I grew up assuming that I could access everything for free. When Encylopedia Britannica tried to charge me to learn about nature, I was confused. This is the root of the millennial mindset: that I can learn anything about anything on my own and be reasonably self-sufficient. Most millennials know that they aren’t physicians and that they aren’t sophisticated money managers, but they also know intuitively and intrinsically that these services shouldn’t be as expensive as they were because at their core, these are just information arbitrage services. Paying for information doesn’t make sense to millennials.
The Internet is the most democratizing technology ever invented, and my generation has absorbed this in a way that most others in prior generations have not. This is the millennial mindset.

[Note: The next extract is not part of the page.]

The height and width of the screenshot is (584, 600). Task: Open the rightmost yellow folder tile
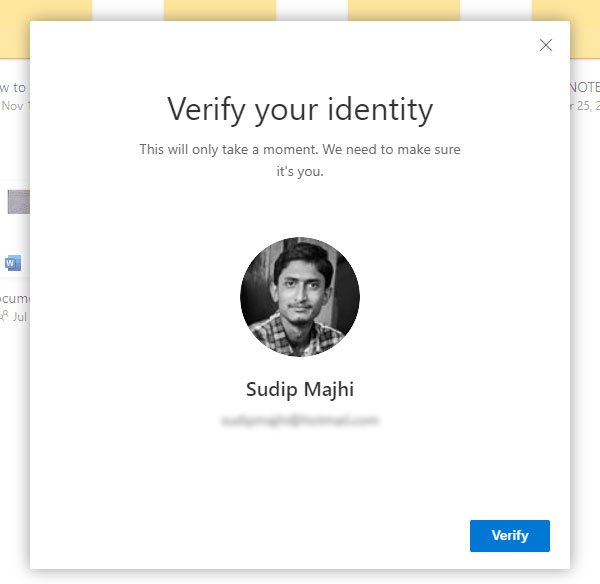pos(565,10)
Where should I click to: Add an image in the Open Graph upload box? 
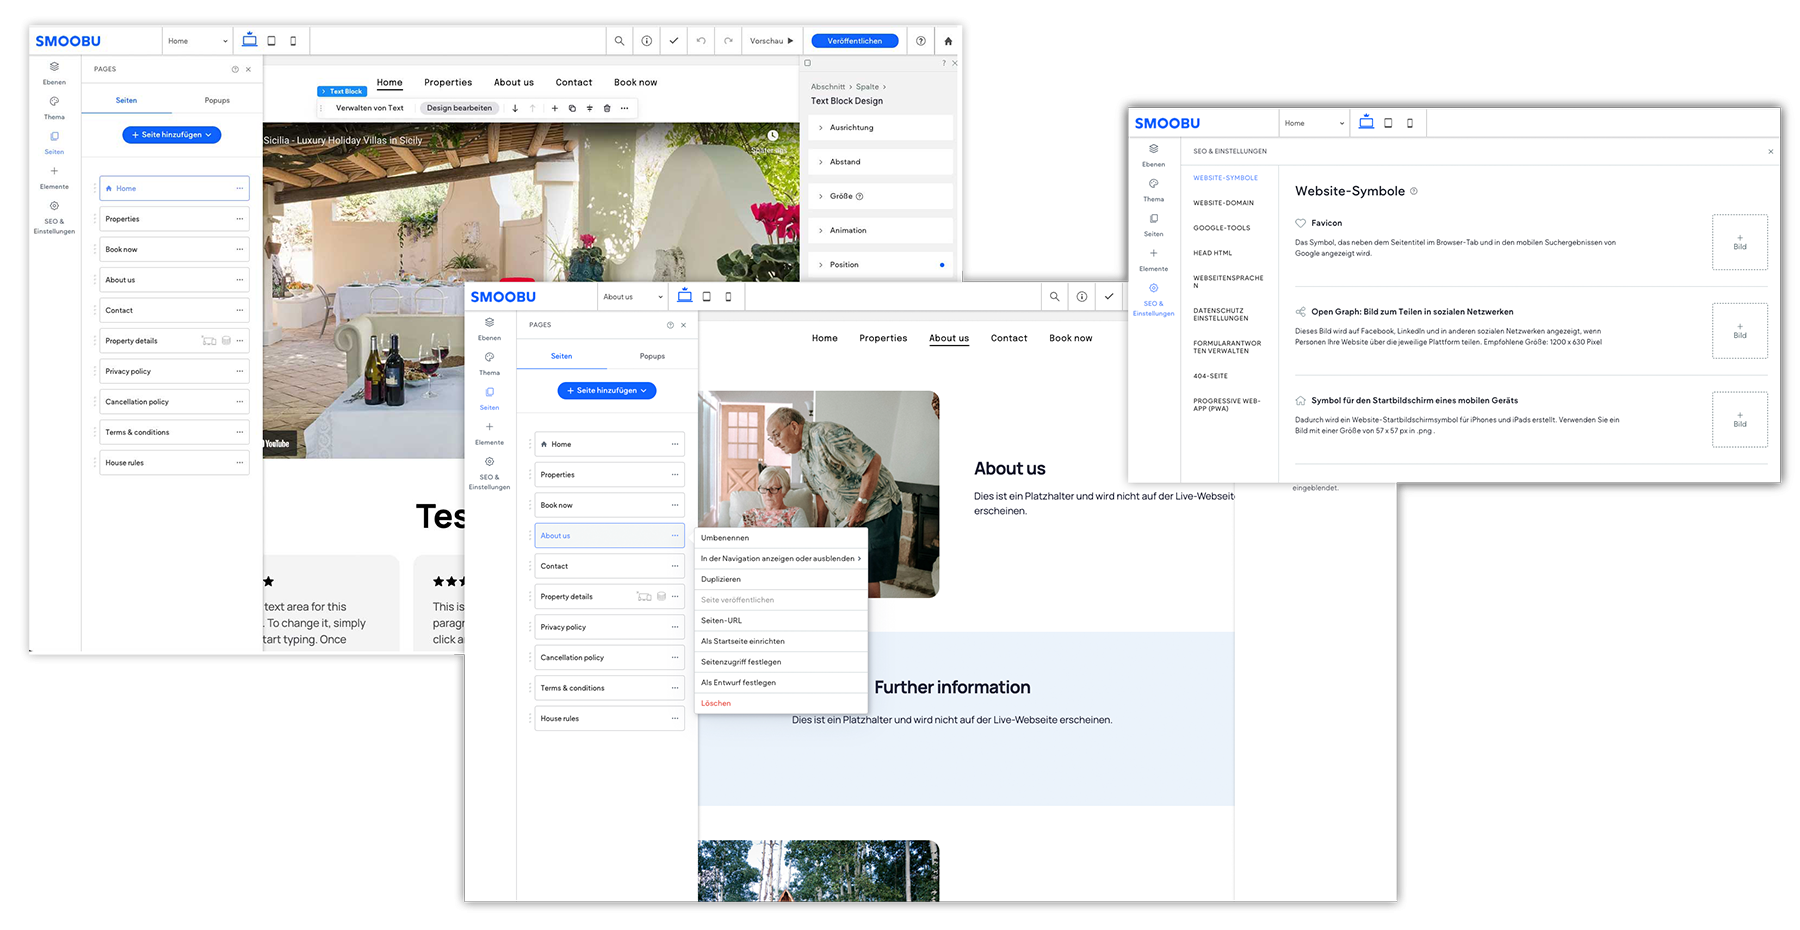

PS, the Internet is the most capitalistic invention since the invention of capitalism itself. One of the core tenets of capitalism is that consumers have complete information of what they are buying — the quality of the product, the price, prices for competitive services and items, etc. The Internet empowers consumers by reducing the cost of information to $0. Capitalism fuels the millennial mindset, and the millennial mindset fuels capitalism. It’s a beautiful, virtuous cycle.
PPS, there are still many legacy businesses predicated on information arbitrage. They are most heavily concentrated around the government: tax advisors, FDA consultants, etc. I suspect we’ll see these services democratize over the next 30 years, but it will be a slow, long haul.